From FlyGirls Creator Matia Karrell:
My interest in FlyGirls began when I discovered a photograph of my mother dressed in military uniform. It turns out she was part of the Massachusetts Women's Defense Corps, a group of women who volunteered as plane spotters during World War II. My search to learn about these women became a twenty-five year journey to uncover more about women in the military. That is when I discovered a group of women that I never knew existed--women who weren’t watching for planes, they were flying them. United by their passion for flying, these women emerged from the turbulence of a changing America to answer their country’s call to “Free a Man to Fight.” They were the Women Air Force Service Pilots (WASP), and they accomplished something that had never been done before – ever.
If you did not know that over 1,000 American female pilots flew every type of plane for the Army Air Corps during WWII, then you’re not alone. I knew about Rosie the Riveter and Amelia Earhart, but I had never heard of the WASP before – not in history books and not in any war movie or television show. Yet, the images alone stand as testament that these women were confident, strong, determined, and yes, sexy in a Tarantino woman-warrior kind of way. How is it possible that the stories of these women’s bravery, courage and sacrifice, are not part of our heritage and culture?
FlyGirls will be one of the first television series to solely focus on America’s first female military pilots. It is, in the strictest sense, a World War II story set in the 1940’s era with which we are all familiar. But FlyGirls is much more than a sepia-toned war drama; it’s the true story of an extraordinary group of women swept up in the complex social and political changes of the 20th century; it’s the story of an unprecedented moment in our nation’s history and the women who wanted to be a part of it.

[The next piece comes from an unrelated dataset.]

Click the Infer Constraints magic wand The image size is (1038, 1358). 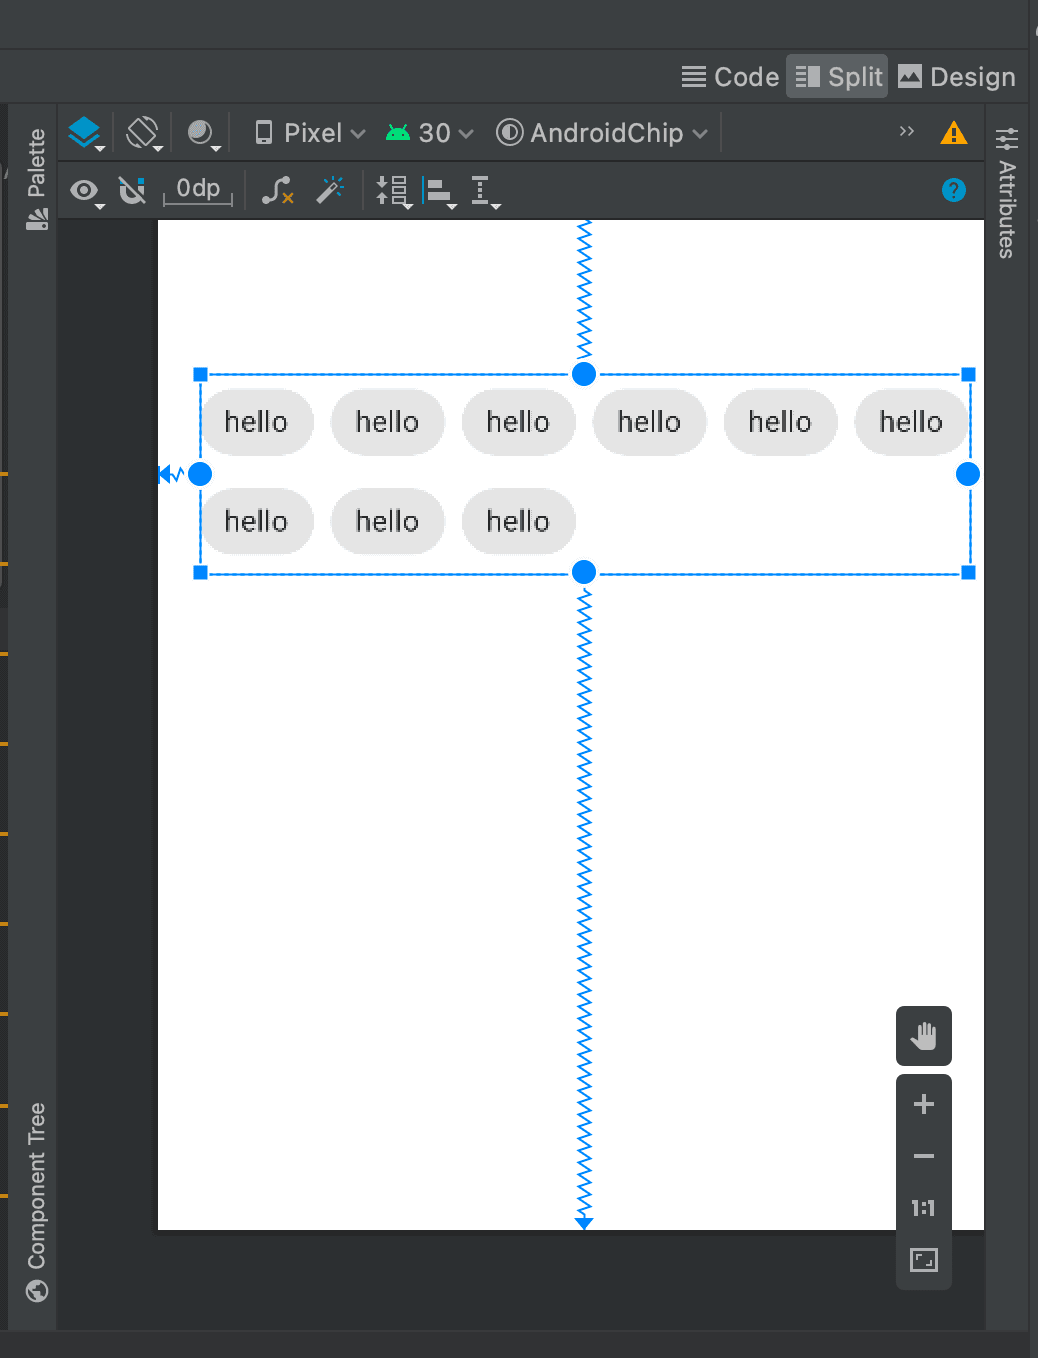(x=330, y=190)
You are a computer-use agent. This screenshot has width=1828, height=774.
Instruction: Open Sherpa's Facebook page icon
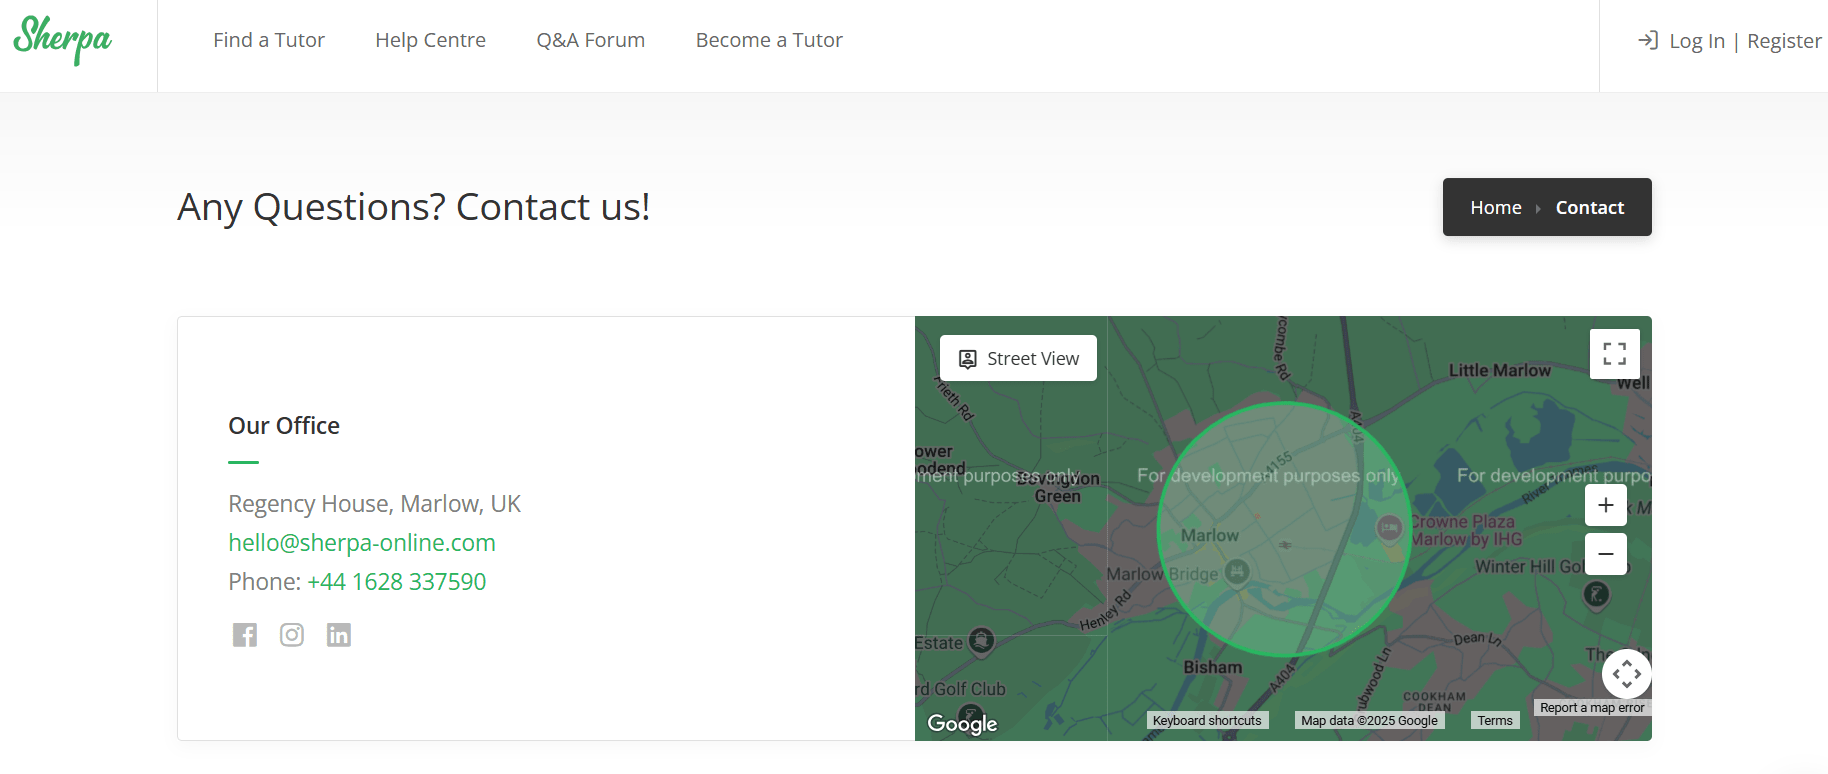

At a time when most women could only imagine becoming a hairdresser, a teacher, or a waitress, these women pilots were driven by the need for a bigger purpose. They dared to become more, and the sky provided boundless space for their dreams to take flight.
The power of storytelling can be seen in some of the most memorable films and miniseries of the last 15 years: Band of Brothers (2001), Flags of our Fathers (2006), Red Tails (2012), Zero Dark Thirty (2012), and American Sniper (2014). What they have in common is memorable characters who are courageous and strong, flawed and scared. Narrative storytelling can humanize a time in history, making that era come alive for audiences. It is by experiencing the characters’ lives through their eyes that makes us cry, laugh, or even scream back at the screen. This is palpable storytelling. This is what I want for FlyGirls.